A friend nearby has experienced illness, family death and her husband's layoff in the past 90 days.
She and her family are great people; helpful, courageous and always helping out. The trials that come with living have hit them hard lately and now others are stepping up to help them.
They home school their four children; grow a garden and volunteer for several events. She does seamstress work to bring in extra money. His unemployment benefits were delayed over a "clerical error," and their youngest child requires lots of medications and a strict diet.

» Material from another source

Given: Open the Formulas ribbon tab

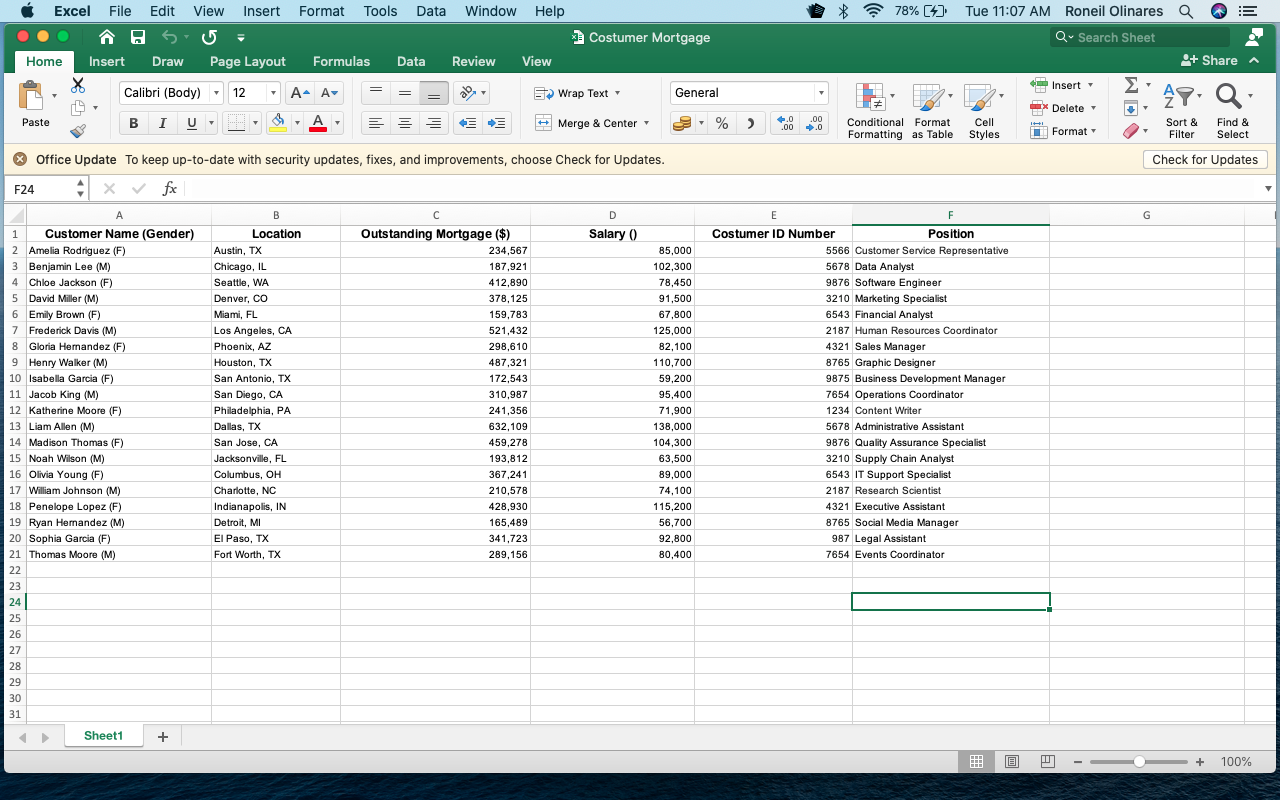Looking at the screenshot, I should [x=341, y=61].
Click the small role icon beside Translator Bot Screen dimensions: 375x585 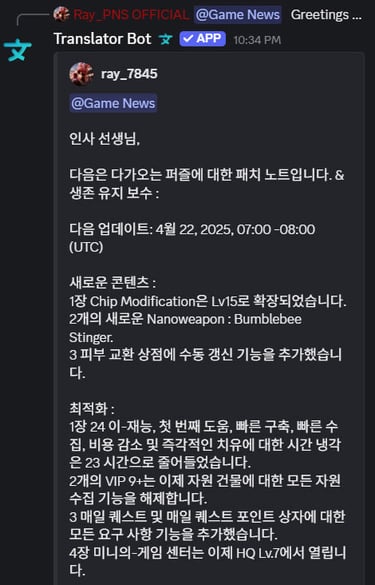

They're frugal people by nature but even they are now experiencing shortages and discovering where their prepping holes are. For the first time ever she went to the local food pantry. There was little available there due to a funding cut and low donations. We have a lot of preps so I filled boxes with food and dropped them off. The next weekend at the community wide yard sales she offered me free cinnamon rolls. I accepted, then dropped off more groceries.
I'd planned a gallery tour, dinner and fused glass class for a group of young people. She said her daughter would be unable to attend. I said, "Oh, her spot is already paid for." Of course her daughter was excited. Her mom had tears in her eyes.
"I have to tell you, out of everyone we know around here, you've been the most generous," she said. "It's strange because so many think you're so broke. Maybe you are, but you still give."
You bet we do! Contrary to the rumor mill - started by a former "friend," we're not broke. We're frugal.
Unless you are homeless; without a dime to your name; and have not ONE possession, you can give to others. I believe that with every fiber of my being. I've lived it. And there is no excuse for not giving to others. NONE.